If you don’t worry about the details, you could describe all four of the examples we just went through — binomial coefficients, multiset binomial coefficients, derangements, and Fibonacci numbers — in essentially the same way. We started with some sequence of numbers we wanted to understand, then found some equation expressing some relationship that the numbers in the sequence had to each other. In each case, we found a way to express this relationship as an equation involving the generating function of the sequence, which we could solve for the generating function itself, and finally we went from here to a formula for the sequence we wanted.

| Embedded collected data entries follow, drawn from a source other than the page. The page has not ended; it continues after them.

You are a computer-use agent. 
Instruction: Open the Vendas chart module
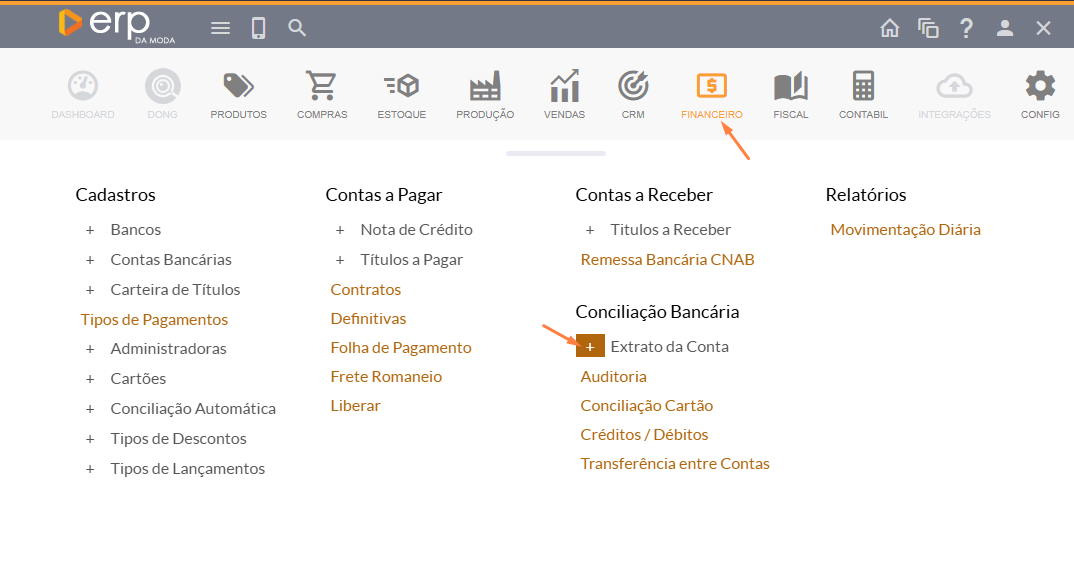click(x=564, y=88)
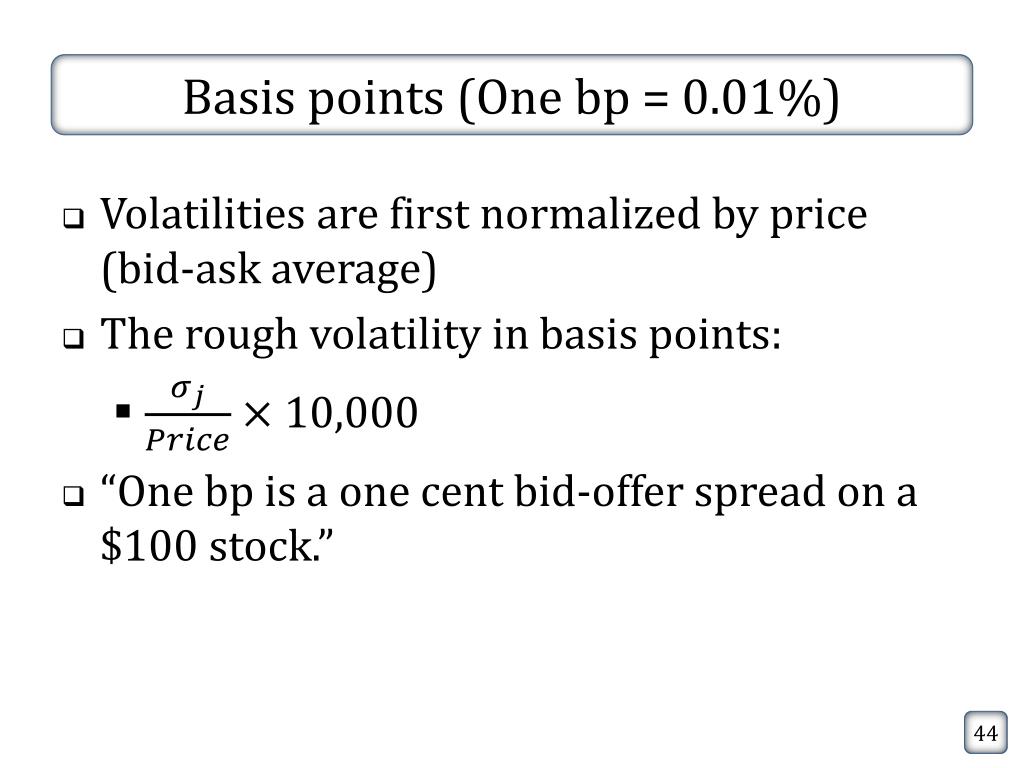The height and width of the screenshot is (768, 1024).
Task: Click the slide title 'Basis points (One bp = 0.01%)'
Action: 511,97
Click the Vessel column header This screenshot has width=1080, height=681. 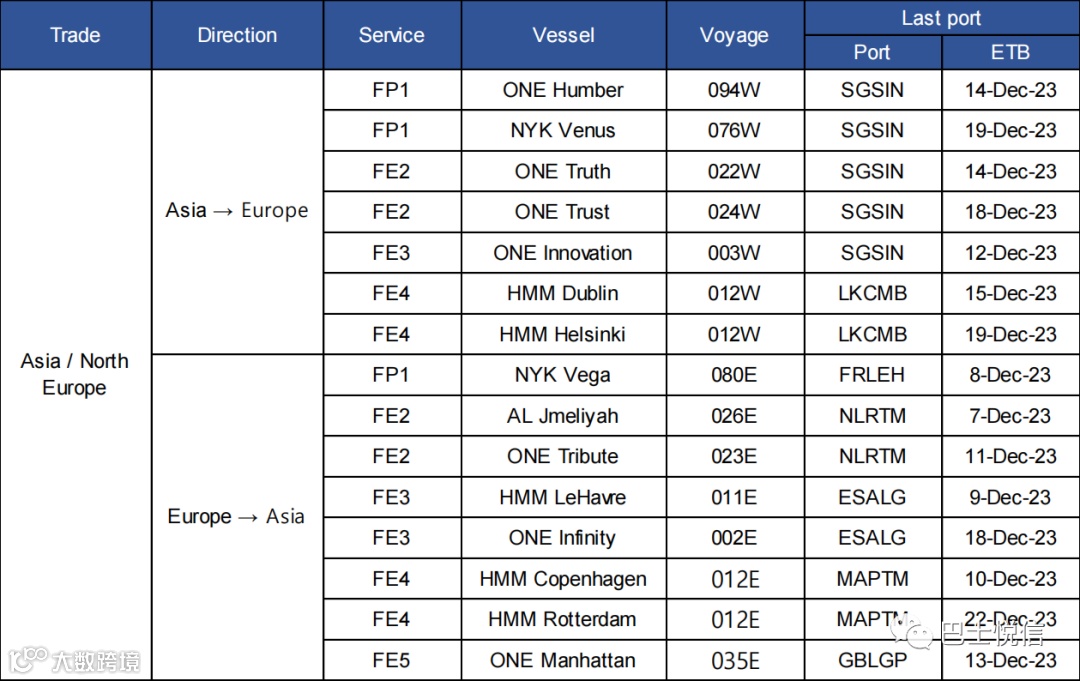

One thing worth emphasizing is how mechanical this process can be once we have our hands on the generating function. This is one of the nicest features of this method: it might take some thinking to produce the generating function, but from there it’s often just a matter of “turning the crank” to get an expression for the coefficients. I should mention that things are not always so nice! Later in this series we’ll explore some examples where it’s much easier to find the generating function for a sequence than it is to produce a formula for the terms, and even some where such a formula is not even known.

Even when this happens, the generating function can often be a useful source of information, even if that information is not as complete as it was in the cases we went through here. There’s much more to be said here, and I hope you’ll stick around!